DIRECTIVE 1: Decide whether each statement agrees with the essay about a high school in Columbus, Georgia: (a) Black students began attending the school during the writer's sophomore year; (b) the writer's mother worked as a secretary until retiring in her early sixties; (c) sexism is the troubling "ism" the writer means to discuss. Answer yes or no for each, quoting the deciding words of the essay.
DIRECTIVE 2: Continue the essay about a high school in Columbus, Georgia from its last sentence.

DOCUMENT PASSAGE:
------------------------------------------------------------

UUCS January 21, 2007

The High School I attended in Columbus , Georgia in the mid ‘60’s had the dubious distinction of being the least racist school in Georgia ’s second largest city.  Which is to say, the blacks students who began attending this school during my sophomore year (1965) were socially marginalized or completely shunned by most white students, but they were not in danger of physical harm as they would have been at the other High Schools in town.  The black students were not accepted, but their presence was grudgingly endured.   Yet how hard this must have been on them.   My hope is that they realized that the scorn they endured had nothing to do with who they were and everything to do with the racist attitudes we white students had unwittingly inherited from our elders. 

            But racism was not the only troubling “ism” at this school.  There was another one that made life hard for me and some other students.  

Some background.  My two sisters and I were being raised solely by my mother who worked as a secretary for the civil service.  Today, given her intelligence (she graduated at the top of her high school class and excelled in college) and her conscientiousness she would certainly rise to a high managerial level, but in those days, the glass ceiling was very low - so she worked as a secretary until she retired in her early seventies.   Sexism certainly had an adverse economic impact on my family, but that’s not the troubling “ism” to which I’m referring.

------------------------------------------------------------

Stored data:
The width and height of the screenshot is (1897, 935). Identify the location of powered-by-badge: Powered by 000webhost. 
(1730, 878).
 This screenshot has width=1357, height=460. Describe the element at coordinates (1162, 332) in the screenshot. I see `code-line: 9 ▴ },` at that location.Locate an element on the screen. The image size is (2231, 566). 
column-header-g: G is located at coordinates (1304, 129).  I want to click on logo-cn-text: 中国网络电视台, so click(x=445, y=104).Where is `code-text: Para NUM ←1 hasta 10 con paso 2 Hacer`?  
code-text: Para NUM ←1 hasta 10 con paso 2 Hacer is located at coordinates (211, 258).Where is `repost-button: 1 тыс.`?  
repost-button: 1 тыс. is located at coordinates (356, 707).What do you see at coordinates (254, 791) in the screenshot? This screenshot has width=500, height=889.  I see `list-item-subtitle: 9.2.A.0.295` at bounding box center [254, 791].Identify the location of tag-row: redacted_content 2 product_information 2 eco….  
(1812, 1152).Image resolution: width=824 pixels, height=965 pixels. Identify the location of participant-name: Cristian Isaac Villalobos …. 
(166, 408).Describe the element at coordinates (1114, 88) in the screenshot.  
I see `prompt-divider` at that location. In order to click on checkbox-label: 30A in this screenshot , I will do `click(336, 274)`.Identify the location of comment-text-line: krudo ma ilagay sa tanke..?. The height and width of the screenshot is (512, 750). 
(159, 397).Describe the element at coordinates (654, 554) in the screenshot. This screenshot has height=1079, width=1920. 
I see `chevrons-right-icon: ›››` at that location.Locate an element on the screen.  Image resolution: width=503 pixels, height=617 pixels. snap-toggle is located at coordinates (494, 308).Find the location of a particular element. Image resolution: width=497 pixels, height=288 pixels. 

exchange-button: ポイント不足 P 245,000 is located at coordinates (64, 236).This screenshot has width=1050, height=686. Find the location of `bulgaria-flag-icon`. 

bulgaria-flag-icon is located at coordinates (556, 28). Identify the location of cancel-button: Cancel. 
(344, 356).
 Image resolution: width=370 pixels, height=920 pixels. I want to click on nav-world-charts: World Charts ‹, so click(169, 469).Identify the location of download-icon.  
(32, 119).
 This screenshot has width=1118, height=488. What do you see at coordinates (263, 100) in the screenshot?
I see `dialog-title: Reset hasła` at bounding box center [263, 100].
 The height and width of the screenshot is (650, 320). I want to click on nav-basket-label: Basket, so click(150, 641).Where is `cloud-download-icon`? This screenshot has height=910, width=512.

------------------------------------------------------------

TASK ANSWER 1:
(a) Yes: "began attending this school during my sophomore year (1965)"
(b) No: "she worked as a secretary until she retired in her early seventies"
(c) No: "Sexism certainly had an adverse economic impact on my family, but that’s not the troubling “ism” to which I’m referring."

TASK ANSWER 2:
            The salary level for secretaries was not meant for a primary breadwinner, but that’s mostly what we had to live on since my father often neglected to send child support.  Money was tight and financial anxiety always hung like a cloud over us.  Such a cloud did not hang over many of my fellow students who attended Columbus High School – it was where the children of the movers and shakers, the wealthiest people in town went to school.   Many of my fellow students dressed in expensive clothes, drove nice cars, belonged to fraternities and sororities whose high initiation fees kept out lower income students – like me – and they often talked about the social goings on at the country club – a club my family lacked the social connections and financial wherewithal to join.  

In this micro-feudalistic system, wealth equaled worth.   If your family was well to do, you were in the inner circle.  Everyone else got pushed out to the social margins – forced to be outside observers peering through the window at the party inside.  Really nothing unusual here.   Many have felt the harsh sting of exclusion more forcefully and persistently than I ever have.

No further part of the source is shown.